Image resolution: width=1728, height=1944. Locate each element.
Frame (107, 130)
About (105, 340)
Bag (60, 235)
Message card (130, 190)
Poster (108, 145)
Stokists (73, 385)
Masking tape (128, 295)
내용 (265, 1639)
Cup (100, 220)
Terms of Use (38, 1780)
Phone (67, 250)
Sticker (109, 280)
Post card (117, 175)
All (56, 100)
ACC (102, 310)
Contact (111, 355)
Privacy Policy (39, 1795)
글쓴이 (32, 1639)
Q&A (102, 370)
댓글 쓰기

_ _ _ _ _ _ _

■ TRY IT: Write out the entire listing so that each line matches the original exactly.

■ YOUR SOLUTION:
Image resolution: width=1728, height=1944. Locate each element.
Frame (107, 130)
About (105, 340)
Bag (60, 235)
Message card (130, 190)
Poster (108, 145)
Stokists (73, 385)
Masking tape (128, 295)
내용 (265, 1639)
Cup (100, 220)
Terms of Use (38, 1780)
Phone (67, 250)
Sticker (109, 280)
Post card (117, 175)
All (56, 100)
ACC (102, 310)
Contact (111, 355)
Privacy Policy (39, 1795)
글쓴이 (32, 1639)
Q&A (102, 370)
댓글 쓰기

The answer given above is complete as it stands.